Research Computing and Data

Upcoming Spring 2025 Maintenance Work

The RCD team has scheduled a maintenance window to perform work on the Palmetto Cluster, Indigo Data Lake, and other systems at the end of the Spring semester.

This work will begin on Saturday, May 31st, 2025, at 9:00 AM. While maintenance work is in progress, all RCD services will be unavailable.

During the maintenance window, we plan to complete the following:

  • Minor OS Upgrades
  • Networking Maintenance
  • System Testing and Benchmarking

There are no plans to purge scratch space during this maintenance, but users should be mindful that scratch space is never backed up and critical files should always be stored on home or project storage.

Users should expect that services will be restored no earlier than Friday, June 6th, 2025, at 5:00 PM and should monitor their email for updates from RCD.

Please feel free to reach out to RCD with any questions or concerns that you have about the maintenance work by submitting a support ticket – we would love to hear from you!

Partial Outage for Palmetto on February 24th

There will be a partial outage on February 24, 2025, at 9 AM. We expect the maintenance to take approximately one hour to complete. 

We have identified an unexpected issue with one of the network switches in Palmetto, requiring us to reboot the switch. This will only affect a subset of compute nodes on Palmetto. 

We are preventing new jobs from landing on the affected nodes to minimize disruptions. Jobs currently running on these nodes will be allowed to continue until the maintenance period begins. Users will still be able to log in, submit jobs, and use other RCD services, such as Open OnDemand. However, please keep in mind that you may experience extended wait times due to the affected compute nodes. 

We have chosen to perform this emergency maintenance as soon as possible to avoid a larger, unplanned outage. We apologize for any inconvenience this may cause. 

If you have any questions, please reach out to us by submitting a support ticket.

Data Transfer Node Replacement Maintenance

We are replacing our old Data Transfer nodes with new Data Transfer nodes on Tuesday, 02/11/2025 at 9:00 am. We expect the replacement process to take about 2 hours.

There will be no change to the Data transfer node names and details. Users will not have to update any details on their end.

Active SCP/SFTP transfers will be interrupted during this time.

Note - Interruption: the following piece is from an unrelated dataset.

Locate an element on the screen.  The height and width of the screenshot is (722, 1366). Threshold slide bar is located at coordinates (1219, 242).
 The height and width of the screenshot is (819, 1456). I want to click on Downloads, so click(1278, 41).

Globus transfers should be able to restart after the new nodes come online.

Please reach out to us if you have any questions or concerns by submitting a support ticket.

Winter 2024 Maintenance Reminders

Before the start of winter break, we wanted to remind you about our upcoming maintenance and let you know about a scheduled power outage that will affect Palmetto.

Summary of Outage Dates:

  • RCD Maintenance: Friday, December 20th
  • Duke Energy Maintenance Part 1: Monday, December 23rd
  • Duke Energy Maintenance Part 2: Friday, December 27th

We had previously announced our Winter 2024 maintenance plans, which will occur this Friday (December 20th) between 9:00 AM and 11:59 PM. See the Winter 2024 maintenance blog post for more details.

Additionally, Duke Energy has recently notified us that they will need to perform maintenance on power infrastructure at the data center during the holidays next week. This is necessary to resolve unmitigated impacts due to Hurricane Helene and ensure our energy supply remains stable. This maintenance will cause a partial power outage affecting some parts of Palmetto.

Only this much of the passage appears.